• _GIVEN TEXT_
===
I ran hdparm and smartctl without seeing problems.

After this, I decided to pull drives, cards, cables and go back to minimum hardware. After adding things back in, I still get the error using a round cable, but don't with a standard ribbon cable. Maybe they are cheap cables. I don't know.

I also found this where others with round cables had the exact same issue, but it went away replacing the cable.

----------

## frostschutz

I simply don't have room for inflexible flat IDE cables. So I am using two 90cm round cables for IDE. However, these cables are of very high quality. They work without any problems for years now, despite the specification allowing only flat cables and a maximum length of 60cm. I also got another pair of round cables that came with my motherboard; these were really cheaply made (the plastic mantle came off and everything), but they worked as well (maybe because there were considerably shorter).

I think using round cables is not that much of an issue. It doesn't matter either way since IDE is already being replaced by SATA. However, there are dangers when buying cables in general... many of them are just cheaply made. This doesn't mean that cheap cables are always bad; there are very good cables that are cheap, and very expensive cables that are just produced to take money out of a dummy user's pocket.

Don't buy in a computer apothecary; rather go to a dealer who only sells stuff that is known to work well, and is willing to back his words with a money-back guarantee. I got my cables from a shop which specializes on electronics and cables, who sells at very fair prices, and never had any issues.

Whereas in a computer apothecary all you get is the l33t stuff for l33t people, like triple shielded cables for 40$ each, which use such cheap cables on the inside -- since it's shielded, you can't see what's going on in there, besides such slight glitches in data transmission are hidden from Windows users anyway -- that they just won't meet your requirements.

----------

## Robelix

Dont't blame them because they are round, blame them because they are bad.
===
• _DATA EXCERPTS_
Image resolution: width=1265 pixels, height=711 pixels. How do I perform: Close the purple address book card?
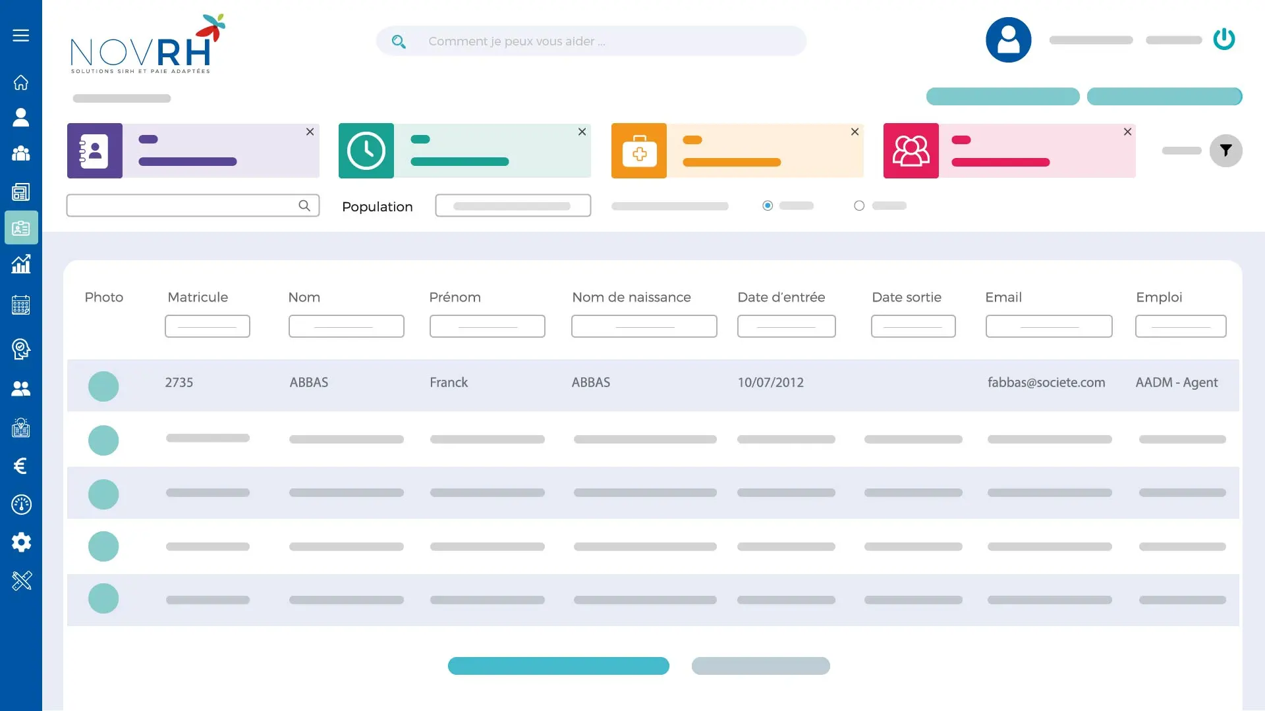point(310,132)
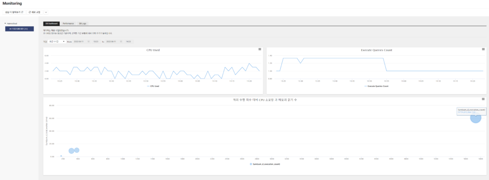The height and width of the screenshot is (180, 489).
Task: Click the From date calendar icon
Action: coord(88,42)
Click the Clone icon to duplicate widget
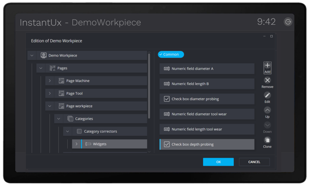 (267, 140)
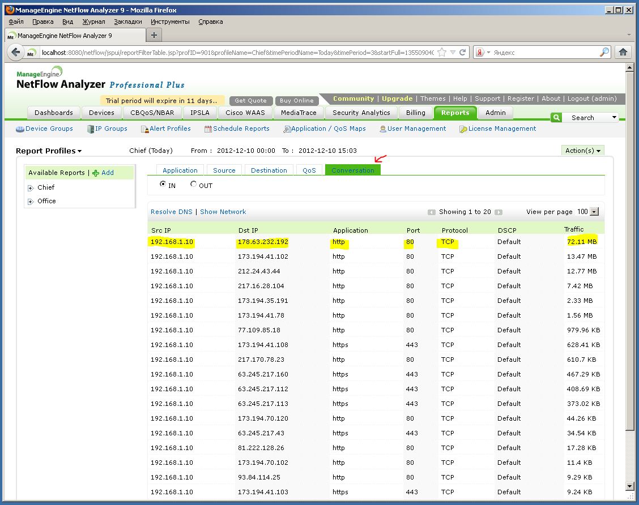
===
• _PROBLEM TO WORK ON_
Render this sentence from the forum thread on IDE cables in Spanish: "It doesn't matter either way since IDE is already being replaced by SATA."

• _TASK SOLUTION_
De todos modos no importa, ya que IDE ya está siendo reemplazado por SATA.